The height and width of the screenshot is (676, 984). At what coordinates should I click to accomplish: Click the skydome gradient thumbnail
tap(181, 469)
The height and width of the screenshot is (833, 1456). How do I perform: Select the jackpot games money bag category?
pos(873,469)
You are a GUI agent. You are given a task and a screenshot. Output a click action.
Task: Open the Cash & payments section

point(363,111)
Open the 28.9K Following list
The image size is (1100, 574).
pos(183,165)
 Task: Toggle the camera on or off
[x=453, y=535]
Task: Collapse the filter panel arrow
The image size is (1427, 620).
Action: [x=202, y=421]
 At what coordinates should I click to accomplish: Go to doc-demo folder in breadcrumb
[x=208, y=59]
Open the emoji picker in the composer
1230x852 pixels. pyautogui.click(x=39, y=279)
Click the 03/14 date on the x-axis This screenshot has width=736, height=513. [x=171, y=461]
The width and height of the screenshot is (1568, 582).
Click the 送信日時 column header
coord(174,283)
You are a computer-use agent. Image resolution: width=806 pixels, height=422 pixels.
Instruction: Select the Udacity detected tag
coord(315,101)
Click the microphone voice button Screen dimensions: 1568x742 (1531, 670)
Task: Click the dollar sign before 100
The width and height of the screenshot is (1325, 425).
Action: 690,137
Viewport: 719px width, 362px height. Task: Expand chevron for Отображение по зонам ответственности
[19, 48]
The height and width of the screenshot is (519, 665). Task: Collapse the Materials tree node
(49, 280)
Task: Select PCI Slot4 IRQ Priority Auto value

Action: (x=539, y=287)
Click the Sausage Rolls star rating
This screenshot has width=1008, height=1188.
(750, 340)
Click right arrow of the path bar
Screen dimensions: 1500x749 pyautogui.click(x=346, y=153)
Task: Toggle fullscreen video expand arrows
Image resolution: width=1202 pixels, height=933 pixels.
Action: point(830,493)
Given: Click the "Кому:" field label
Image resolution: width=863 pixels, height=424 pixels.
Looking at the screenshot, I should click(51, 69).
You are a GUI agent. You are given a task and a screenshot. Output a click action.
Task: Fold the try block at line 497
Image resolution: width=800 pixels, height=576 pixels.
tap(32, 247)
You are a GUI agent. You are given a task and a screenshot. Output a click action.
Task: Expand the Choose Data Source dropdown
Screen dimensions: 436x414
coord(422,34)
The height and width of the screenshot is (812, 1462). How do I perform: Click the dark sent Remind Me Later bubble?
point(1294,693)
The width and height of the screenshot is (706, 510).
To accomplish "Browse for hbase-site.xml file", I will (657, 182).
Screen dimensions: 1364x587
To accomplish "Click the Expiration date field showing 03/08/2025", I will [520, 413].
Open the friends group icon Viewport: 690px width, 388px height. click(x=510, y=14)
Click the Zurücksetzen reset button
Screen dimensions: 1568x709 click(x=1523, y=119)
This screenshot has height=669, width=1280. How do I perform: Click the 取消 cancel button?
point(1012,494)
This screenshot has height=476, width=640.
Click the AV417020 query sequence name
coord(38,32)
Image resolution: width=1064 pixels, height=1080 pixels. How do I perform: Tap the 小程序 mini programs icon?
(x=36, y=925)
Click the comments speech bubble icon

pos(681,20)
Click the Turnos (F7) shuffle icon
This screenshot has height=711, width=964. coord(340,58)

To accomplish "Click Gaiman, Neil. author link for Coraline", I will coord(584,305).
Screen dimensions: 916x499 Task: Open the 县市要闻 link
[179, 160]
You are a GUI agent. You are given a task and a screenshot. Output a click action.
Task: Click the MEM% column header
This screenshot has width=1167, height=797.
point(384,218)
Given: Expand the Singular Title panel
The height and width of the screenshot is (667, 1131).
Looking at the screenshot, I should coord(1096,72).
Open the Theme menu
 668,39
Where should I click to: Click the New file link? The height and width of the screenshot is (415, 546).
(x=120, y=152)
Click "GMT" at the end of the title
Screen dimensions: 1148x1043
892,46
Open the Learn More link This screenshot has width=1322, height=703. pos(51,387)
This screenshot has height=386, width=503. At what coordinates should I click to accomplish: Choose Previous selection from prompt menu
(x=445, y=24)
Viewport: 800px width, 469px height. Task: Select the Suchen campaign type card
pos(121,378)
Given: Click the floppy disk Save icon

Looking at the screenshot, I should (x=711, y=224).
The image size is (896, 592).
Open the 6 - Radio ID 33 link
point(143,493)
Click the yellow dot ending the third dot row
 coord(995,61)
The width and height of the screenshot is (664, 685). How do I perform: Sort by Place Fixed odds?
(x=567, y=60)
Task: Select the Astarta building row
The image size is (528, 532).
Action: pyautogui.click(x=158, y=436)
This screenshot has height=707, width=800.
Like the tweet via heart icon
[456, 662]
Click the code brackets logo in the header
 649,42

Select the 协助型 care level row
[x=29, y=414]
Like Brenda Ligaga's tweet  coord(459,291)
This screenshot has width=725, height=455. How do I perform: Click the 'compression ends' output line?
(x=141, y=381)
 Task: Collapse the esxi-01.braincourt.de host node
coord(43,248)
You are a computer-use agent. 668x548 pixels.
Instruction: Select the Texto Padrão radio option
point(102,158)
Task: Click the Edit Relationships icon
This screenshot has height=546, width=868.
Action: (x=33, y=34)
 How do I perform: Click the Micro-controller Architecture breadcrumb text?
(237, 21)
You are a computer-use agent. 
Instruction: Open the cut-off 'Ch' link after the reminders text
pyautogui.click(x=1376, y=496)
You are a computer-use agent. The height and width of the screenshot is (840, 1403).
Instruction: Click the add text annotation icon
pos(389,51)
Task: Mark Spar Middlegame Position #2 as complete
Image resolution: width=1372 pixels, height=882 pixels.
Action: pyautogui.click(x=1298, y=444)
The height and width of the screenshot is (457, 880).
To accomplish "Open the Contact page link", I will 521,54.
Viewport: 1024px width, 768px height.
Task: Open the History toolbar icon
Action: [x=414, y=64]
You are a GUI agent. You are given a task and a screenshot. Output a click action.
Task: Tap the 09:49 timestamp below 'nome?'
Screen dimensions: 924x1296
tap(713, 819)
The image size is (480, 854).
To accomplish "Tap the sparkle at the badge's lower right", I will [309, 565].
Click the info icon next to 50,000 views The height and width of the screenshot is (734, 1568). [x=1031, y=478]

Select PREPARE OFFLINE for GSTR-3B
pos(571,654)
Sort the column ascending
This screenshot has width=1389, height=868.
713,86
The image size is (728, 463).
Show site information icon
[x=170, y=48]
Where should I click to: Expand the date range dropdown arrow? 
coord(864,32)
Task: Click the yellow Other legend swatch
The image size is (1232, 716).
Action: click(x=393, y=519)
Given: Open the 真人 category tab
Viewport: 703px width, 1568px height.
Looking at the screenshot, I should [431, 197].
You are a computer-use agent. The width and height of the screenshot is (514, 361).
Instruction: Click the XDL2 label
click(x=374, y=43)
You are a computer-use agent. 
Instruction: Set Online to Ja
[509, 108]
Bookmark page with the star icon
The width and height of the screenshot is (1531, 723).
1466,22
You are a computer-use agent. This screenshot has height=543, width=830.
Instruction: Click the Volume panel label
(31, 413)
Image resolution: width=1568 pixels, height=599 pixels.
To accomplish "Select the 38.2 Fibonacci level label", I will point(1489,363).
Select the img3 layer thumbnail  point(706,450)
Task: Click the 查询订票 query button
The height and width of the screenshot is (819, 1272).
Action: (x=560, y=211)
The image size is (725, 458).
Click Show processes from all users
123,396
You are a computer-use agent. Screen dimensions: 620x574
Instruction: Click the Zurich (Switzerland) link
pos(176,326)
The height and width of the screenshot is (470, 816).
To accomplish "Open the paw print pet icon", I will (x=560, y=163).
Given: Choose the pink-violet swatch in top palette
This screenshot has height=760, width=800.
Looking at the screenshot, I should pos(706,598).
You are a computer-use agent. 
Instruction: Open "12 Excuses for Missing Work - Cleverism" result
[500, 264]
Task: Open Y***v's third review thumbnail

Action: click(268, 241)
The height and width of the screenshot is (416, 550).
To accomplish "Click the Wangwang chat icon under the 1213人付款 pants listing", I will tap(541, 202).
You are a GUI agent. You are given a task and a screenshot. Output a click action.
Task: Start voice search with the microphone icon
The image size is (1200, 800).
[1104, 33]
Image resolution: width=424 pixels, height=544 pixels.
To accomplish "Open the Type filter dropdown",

+--

Looking at the entries above, can you reproduce exactly the lines from the one that holds "Click the Sausage Rolls star rating" through the one that holds "Screen dimensions: 1364x587", and only those?

Click the Sausage Rolls star rating
This screenshot has width=1008, height=1188.
(750, 340)
Click right arrow of the path bar
Screen dimensions: 1500x749 pyautogui.click(x=346, y=153)
Task: Toggle fullscreen video expand arrows
Image resolution: width=1202 pixels, height=933 pixels.
Action: point(830,493)
Given: Click the "Кому:" field label
Image resolution: width=863 pixels, height=424 pixels.
Looking at the screenshot, I should click(51, 69).
You are a GUI agent. You are given a task and a screenshot. Output a click action.
Task: Fold the try block at line 497
Image resolution: width=800 pixels, height=576 pixels.
tap(32, 247)
You are a GUI agent. You are given a task and a screenshot. Output a click action.
Task: Expand the Choose Data Source dropdown
Screen dimensions: 436x414
coord(422,34)
The height and width of the screenshot is (812, 1462). How do I perform: Click the dark sent Remind Me Later bubble?
point(1294,693)
The width and height of the screenshot is (706, 510).
To accomplish "Browse for hbase-site.xml file", I will (657, 182).
Screen dimensions: 1364x587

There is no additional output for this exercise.